In the early 19th century the number of common rights prevented any extensive growing of turnips or other improvements. (fn. 197) By 1814 all the neighbouring parishes had been inclosed, (fn. 198) but an Inclosure Act for Great Shelford was not obtained until 1834. The award, (fn. 199) enrolled in 1835, settled the boundary with Hauxton in Hollick meadow and allotted land in place of common rights. It dealt with c. 1,925 a. of open and common land and facilitated exchanges of some of the c. 245 a. of old inclosures. Of the land allotted c. 300 a. was copyhold of the Bury manor, 6 a. of Frevilles, and 3½ a. of Granhams. The largest allotment was to Jesus College and its lessee Henry Headley whose rectory estate totalled c. 445 a. and who received c. 90 a. of his own. The college's other lessee Thomas Stacey received c. 30 a. for Nuns Land and c. 55 a. of his own. The largest farmer was Peter Grain who had 83 a. of open and c. 70 a. of inclosed land, and leased St. John's College's 293 a. and most of Caius College's 396 a. E. H. Green received c. 290 a. for Frevilles, and Susan Headley was allotted c. 73 a. A further 12 people received over 10 a., and c. 40 had less than 10 a.

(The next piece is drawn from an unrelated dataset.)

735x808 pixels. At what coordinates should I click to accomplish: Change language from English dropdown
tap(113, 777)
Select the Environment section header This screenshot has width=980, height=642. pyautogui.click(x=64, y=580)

The major allotments adjoined their farmsteads, although Frevilles also had c. 100 a. west of the Hinton road. Peter Grain's closes lay south and east of the Grange, and he had an allotment on the Red Cross road. Caius College's land lay in the north of the parish where they built a new homestead in 1836. (fn. 200) Farmhouses were also built on Susan Headley's land, later Jones' Farm, (fn. 201) and on White Hill, on land allotted to Henry Headley and several smaller owners. The latter was farmed with Nuns Land by the Hurrell family until the 1930s. (fn. 202) Henry Hurrell also farmed Rectory farm until the 1880s. (fn. 203) Caius College farm was let to Peter Grain's son, also Peter, in 1873. (fn. 204) Some of that land was incorporated in a golf course c. 1900; the rest was sold to the county council in 1920 for smallholdings. (fn. 205) Grain's personal estate was broken up on his death c. 1890. (fn. 206) Granhams farm was occupied c. 1847–80 by Henry Grain, (fn. 207) and later by Arthur Gee who also farmed other land in the parish. (fn. 208) Henry Grain also farmed the Hinton road portion of the Freville estate in 1852; (fn. 209) the remaining 175 a. was farmed by William and Henry Maris. (fn. 210)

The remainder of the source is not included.